State of charge (SOC) and state of health (SOH) are two terms of immediate interest with regard to battery systems. The SOC corresponds to the stored charge available to do work relative to that which is available after the battery has been fully charged; this definition is made precise in the model formulation infra. SOC can be viewed as a thermodynamic quantity, enabling one to assess the potential energy of the system. SOH is a term that is becoming more commonly used within the battery community, but which has not to date been clearly defined. Generally, SOH is used to imply that one can deduce how well the battery system is functioning relative to its nominal (rated) and end (failed) states. For our purposes, we assume that we can represent the SOH if we have a method to identify the impedance spectrum for the battery system over the frequency range of interest in an on-line (or adaptive) manner. Hence, knowing the change in the SOH with time may be viewed as enabling one to assess the increase in irreversible losses that is inherent in the aging of batteries. Thus, the thermodynamics (which are invariant over the battery system's life) allow one to assess the potential energy of the system, and irreversible losses can be assessed once the impedance spectrum is clarified.
A set of parameters can be established to characterize the impedance spectrum. The parameters can be regressed by means of a system identification scheme. The need to regress the value of all parameters that critically impact the impedance spectrum motivates the formulation of a generalized method for the system identification problem. It is noted that to merely regress a limited number of parameters and guess, or use other means to determine, the values of other parameters reduces the accuracy and efficiency in reflecting a battery system. Therefore, it is desirous to have an efficient computing means to calculate all the parameters under a single generalized method or process. The result is that the SOC and SOH of a battery can be better known to a vehicle system operator. Furthermore, it is desirous, as well, to derive a generalized method that can be applied to electric and hybrid-electric vehicles. The generalized method can be used for battery systems, which include lead acid, nickel metal hydride, lithium ion, and other promising battery systems.
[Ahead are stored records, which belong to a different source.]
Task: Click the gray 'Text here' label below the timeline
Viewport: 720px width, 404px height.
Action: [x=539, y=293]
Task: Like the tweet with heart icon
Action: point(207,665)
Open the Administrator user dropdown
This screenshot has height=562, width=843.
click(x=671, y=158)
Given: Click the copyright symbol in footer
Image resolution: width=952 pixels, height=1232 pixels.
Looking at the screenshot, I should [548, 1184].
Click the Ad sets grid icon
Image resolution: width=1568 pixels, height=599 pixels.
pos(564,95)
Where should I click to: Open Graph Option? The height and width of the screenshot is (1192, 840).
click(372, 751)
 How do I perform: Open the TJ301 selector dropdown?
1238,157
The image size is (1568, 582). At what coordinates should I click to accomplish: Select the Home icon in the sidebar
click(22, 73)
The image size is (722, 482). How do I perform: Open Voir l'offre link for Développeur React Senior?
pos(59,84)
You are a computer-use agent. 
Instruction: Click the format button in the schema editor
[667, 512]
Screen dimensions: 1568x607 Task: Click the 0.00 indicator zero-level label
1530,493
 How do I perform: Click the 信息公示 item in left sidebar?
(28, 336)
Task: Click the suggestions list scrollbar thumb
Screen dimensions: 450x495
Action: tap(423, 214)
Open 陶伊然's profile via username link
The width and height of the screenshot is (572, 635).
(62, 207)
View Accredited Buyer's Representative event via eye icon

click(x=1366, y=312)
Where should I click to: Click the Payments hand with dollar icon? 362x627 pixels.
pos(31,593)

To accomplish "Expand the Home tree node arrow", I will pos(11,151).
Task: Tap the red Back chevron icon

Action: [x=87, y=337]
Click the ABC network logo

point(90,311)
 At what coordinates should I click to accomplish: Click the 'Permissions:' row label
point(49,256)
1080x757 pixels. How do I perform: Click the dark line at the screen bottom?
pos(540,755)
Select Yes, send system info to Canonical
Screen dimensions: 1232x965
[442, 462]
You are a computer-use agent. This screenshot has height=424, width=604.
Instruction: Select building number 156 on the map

As can be appreciated, the state of charge (SOC) and the state of health (SOH) of the battery pack in a vehicle system such as a hybrid vehicle system are important in relation to vehicle efficiency, emissions, and availability. In other words, the SOC and SOH of the battery system constitutes a set of critical elements for a vehicle propulsion system. For example, a vehicle operator or an onboard controller needs to know the conditions of the battery pack for regulating the same.
It is known in the art to use a look up table (LUT) to regulate a battery pack having parameters pre-computed based on a standard vehicle, or an experimental vehicle. A standard vehicle is a vehicle other than the vehicle which a vehicle operator is handling. A difficulty with the prior art approaches is that they are either not vehicle specific, or lack a generalized approach to multiple parameter handling, thereby reducing the utility of the prior art systems. In addition, it is known in the art to use Coulomb counting to obtain a SOC value of a battery system. Coulomb counting is easily implemented provided the current efficiency is known precisely for all times and conditions. Because this is not normally the case, the voltage signal can be used in a model that incorporates the voltage for determining the SOC.